[Data excerpts]

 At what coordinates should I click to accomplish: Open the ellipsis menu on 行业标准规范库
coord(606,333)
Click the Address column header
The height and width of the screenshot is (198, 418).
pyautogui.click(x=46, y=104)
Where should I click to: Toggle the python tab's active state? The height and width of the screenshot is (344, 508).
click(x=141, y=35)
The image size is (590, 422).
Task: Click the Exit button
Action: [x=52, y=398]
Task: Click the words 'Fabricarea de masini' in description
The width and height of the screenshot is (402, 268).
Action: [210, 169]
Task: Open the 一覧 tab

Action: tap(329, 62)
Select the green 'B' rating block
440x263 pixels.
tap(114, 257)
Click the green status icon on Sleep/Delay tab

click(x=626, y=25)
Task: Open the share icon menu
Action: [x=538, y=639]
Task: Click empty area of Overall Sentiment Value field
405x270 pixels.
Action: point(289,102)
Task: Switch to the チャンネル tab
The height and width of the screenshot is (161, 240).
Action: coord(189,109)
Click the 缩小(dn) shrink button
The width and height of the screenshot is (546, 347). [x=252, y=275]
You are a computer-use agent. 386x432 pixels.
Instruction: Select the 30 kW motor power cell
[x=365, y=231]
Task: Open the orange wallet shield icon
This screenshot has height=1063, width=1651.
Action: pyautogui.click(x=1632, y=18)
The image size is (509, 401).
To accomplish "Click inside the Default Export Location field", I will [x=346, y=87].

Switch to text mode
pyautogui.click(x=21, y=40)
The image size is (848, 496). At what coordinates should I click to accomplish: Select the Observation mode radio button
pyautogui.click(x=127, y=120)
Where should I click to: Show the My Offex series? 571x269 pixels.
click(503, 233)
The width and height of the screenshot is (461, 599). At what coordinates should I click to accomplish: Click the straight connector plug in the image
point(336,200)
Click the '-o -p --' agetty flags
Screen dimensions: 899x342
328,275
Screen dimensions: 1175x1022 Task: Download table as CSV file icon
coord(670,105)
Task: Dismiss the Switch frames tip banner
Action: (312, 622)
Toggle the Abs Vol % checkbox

[What the task requires] Your reply must reproduce all records above exactly.

[Task result]
 At what coordinates should I click to accomplish: Open the ellipsis menu on 行业标准规范库
coord(606,333)
Click the Address column header
The height and width of the screenshot is (198, 418).
pyautogui.click(x=46, y=104)
Where should I click to: Toggle the python tab's active state? The height and width of the screenshot is (344, 508).
click(x=141, y=35)
The image size is (590, 422).
Task: Click the Exit button
Action: [x=52, y=398]
Task: Click the words 'Fabricarea de masini' in description
The width and height of the screenshot is (402, 268).
Action: [210, 169]
Task: Open the 一覧 tab

Action: tap(329, 62)
Select the green 'B' rating block
440x263 pixels.
tap(114, 257)
Click the green status icon on Sleep/Delay tab

click(x=626, y=25)
Task: Open the share icon menu
Action: [x=538, y=639]
Task: Click empty area of Overall Sentiment Value field
405x270 pixels.
Action: point(289,102)
Task: Switch to the チャンネル tab
The height and width of the screenshot is (161, 240).
Action: coord(189,109)
Click the 缩小(dn) shrink button
The width and height of the screenshot is (546, 347). [x=252, y=275]
You are a computer-use agent. 386x432 pixels.
Instruction: Select the 30 kW motor power cell
[x=365, y=231]
Task: Open the orange wallet shield icon
This screenshot has height=1063, width=1651.
Action: pyautogui.click(x=1632, y=18)
The image size is (509, 401).
To accomplish "Click inside the Default Export Location field", I will [x=346, y=87].

Switch to text mode
pyautogui.click(x=21, y=40)
The image size is (848, 496). At what coordinates should I click to accomplish: Select the Observation mode radio button
pyautogui.click(x=127, y=120)
Where should I click to: Show the My Offex series? 571x269 pixels.
click(503, 233)
The width and height of the screenshot is (461, 599). At what coordinates should I click to accomplish: Click the straight connector plug in the image
point(336,200)
Click the '-o -p --' agetty flags
Screen dimensions: 899x342
328,275
Screen dimensions: 1175x1022 Task: Download table as CSV file icon
coord(670,105)
Task: Dismiss the Switch frames tip banner
Action: (312, 622)
Toggle the Abs Vol % checkbox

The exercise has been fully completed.